BOYOLALI — Ratusan pembudidaya ikan di Waduk Cengklik, Kecamatan Mojosongo, Boyolali, panik setelah ikan mereka mati bergelimpangan dalam hitungan jam. Dari catatan Dinas Perikanan setempat, total kerugian sementara mencapai Rp 600 juta lebih, dengan bobot ikan mati melampaui 12 ton.
Fenomena yang menimpa waduk seluas 250 hektare ini bukan wabah penyakit, melainkan upwelling. Kepala Dinas Perikanan Boyolali, Budi Prasetyo, menjelaskan bahwa guyuran air hujan deras beberapa hari terakhir membuat suhu permukaan air turun drastis. Akibatnya, lapisan air di dasar waduk yang bersuhu lebih hangat, minim oksigen, dan kaya gas beracun seperti amonia dan hidrogen sulfida, naik ke permukaan. Ikan di karamba langsung keracunan dan mati lemas.
Budi menyebutkan, kematian menyebar dari satu karamba ke karamba lain dengan sangat cepat. “Ikan mulai menggelepar pagi hari, menjelang siang sudah mati semua. Tidak ada yang bisa kami lakukan selain memanen darurat yang masih hidup,” ujarnya. Dinas Perikanan bersama BPBD Boyolali kini fokus pada evakuasi bangkai ikan untuk mencegah pencemaran air waduk yang lebih luas.
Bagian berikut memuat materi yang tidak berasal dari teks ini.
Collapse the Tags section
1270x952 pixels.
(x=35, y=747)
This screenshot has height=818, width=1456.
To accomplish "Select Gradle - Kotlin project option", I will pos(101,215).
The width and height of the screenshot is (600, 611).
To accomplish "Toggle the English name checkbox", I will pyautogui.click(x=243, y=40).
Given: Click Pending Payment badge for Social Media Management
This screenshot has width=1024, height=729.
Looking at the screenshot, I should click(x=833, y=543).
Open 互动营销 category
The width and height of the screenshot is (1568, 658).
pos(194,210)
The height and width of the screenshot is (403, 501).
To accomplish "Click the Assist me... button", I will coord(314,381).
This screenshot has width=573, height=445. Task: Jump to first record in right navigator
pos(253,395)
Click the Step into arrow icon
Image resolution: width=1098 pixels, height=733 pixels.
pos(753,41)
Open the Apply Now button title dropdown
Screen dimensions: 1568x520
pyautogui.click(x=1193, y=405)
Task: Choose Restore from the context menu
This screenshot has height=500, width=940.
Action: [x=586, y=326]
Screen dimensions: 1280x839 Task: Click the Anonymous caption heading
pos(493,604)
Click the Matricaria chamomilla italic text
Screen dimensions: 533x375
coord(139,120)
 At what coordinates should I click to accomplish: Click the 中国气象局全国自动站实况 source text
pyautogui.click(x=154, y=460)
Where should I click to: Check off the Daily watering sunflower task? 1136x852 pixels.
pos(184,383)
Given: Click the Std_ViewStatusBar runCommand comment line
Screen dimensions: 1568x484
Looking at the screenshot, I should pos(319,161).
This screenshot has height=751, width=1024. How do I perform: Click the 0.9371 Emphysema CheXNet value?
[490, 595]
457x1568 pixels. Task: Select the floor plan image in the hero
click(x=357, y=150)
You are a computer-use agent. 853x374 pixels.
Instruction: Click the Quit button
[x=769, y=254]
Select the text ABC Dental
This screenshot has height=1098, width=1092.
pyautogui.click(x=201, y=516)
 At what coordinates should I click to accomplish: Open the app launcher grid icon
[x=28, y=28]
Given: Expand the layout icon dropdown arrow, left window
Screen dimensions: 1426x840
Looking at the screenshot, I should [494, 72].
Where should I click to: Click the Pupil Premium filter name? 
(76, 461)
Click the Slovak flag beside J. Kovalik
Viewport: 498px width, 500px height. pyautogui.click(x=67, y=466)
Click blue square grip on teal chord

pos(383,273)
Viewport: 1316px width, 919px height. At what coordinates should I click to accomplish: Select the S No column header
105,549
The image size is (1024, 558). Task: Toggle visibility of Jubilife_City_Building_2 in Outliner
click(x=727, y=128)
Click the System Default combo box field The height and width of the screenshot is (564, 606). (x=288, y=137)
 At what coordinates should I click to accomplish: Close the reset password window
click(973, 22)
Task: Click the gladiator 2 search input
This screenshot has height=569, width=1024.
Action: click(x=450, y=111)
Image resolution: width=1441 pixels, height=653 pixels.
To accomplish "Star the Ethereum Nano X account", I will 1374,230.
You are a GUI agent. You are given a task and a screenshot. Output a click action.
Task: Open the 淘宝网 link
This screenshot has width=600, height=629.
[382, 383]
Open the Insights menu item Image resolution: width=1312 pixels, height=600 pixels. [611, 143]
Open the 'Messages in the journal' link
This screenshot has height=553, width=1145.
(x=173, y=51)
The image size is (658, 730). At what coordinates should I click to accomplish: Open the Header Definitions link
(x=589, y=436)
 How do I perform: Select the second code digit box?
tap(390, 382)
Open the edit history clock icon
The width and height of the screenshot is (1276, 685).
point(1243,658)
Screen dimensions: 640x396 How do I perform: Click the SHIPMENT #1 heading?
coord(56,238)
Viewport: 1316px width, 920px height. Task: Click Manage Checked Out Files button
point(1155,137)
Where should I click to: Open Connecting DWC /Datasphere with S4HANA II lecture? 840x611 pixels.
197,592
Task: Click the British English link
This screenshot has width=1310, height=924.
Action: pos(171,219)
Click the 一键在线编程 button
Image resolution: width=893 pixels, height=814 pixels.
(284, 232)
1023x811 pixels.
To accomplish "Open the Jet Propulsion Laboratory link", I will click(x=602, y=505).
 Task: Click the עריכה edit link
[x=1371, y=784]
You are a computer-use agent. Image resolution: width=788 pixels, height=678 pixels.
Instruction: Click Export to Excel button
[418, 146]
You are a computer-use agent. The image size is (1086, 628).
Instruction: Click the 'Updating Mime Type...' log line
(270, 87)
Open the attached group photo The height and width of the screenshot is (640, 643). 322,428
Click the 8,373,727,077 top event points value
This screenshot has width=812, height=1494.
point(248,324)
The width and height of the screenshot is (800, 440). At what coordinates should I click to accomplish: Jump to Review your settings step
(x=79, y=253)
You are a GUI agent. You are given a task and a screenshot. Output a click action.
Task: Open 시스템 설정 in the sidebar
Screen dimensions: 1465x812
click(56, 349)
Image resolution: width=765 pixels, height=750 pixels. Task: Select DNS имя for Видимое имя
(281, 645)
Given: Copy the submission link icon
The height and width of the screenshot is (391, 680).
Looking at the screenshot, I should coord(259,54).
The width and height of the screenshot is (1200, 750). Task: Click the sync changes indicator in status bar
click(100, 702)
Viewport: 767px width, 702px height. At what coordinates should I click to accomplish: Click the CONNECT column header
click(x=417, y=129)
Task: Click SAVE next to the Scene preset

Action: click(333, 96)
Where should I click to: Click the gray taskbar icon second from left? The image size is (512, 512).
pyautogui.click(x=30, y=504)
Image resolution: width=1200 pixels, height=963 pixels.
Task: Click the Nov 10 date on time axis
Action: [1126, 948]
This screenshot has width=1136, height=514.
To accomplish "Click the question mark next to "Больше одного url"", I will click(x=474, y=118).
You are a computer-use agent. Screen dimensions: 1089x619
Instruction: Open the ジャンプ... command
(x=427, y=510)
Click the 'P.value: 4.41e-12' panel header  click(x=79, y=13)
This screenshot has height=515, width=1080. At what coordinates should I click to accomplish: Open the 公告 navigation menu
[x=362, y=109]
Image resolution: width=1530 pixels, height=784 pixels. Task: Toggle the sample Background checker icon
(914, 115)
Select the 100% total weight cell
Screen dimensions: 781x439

Pemerintah Kabupaten Boyolali mengimbau para pembudidaya untuk tidak menebar bibit baru dalam sepekan ke depan, hingga kualitas air benar-benar pulih. Dinas Perikanan juga akan memasang alat sirkulasi udara tambahan di titik-titik rawan upwelling. “Kami akan monitoring suhu dan kadar oksigen secara berkala. Jika cuaca ekstrem kembali terjadi, petani diminta mengurangi kepadatan ikan di karamba,” tambah Budi.
Waduk Cengklik merupakan salah satu sentra budidaya ikan air tawar di Boyolali dengan produksi mencapai 200 ton per tahun. Peristiwa ini menjadi yang terparah dalam lima tahun terakhir, mengingatkan kembali pada kejadian serupa di Waduk Gajah Mungkur Wonogiri pada 2023 lalu, yang juga dipicu fenomena upwelling akibat perubahan cuaca ekstrem.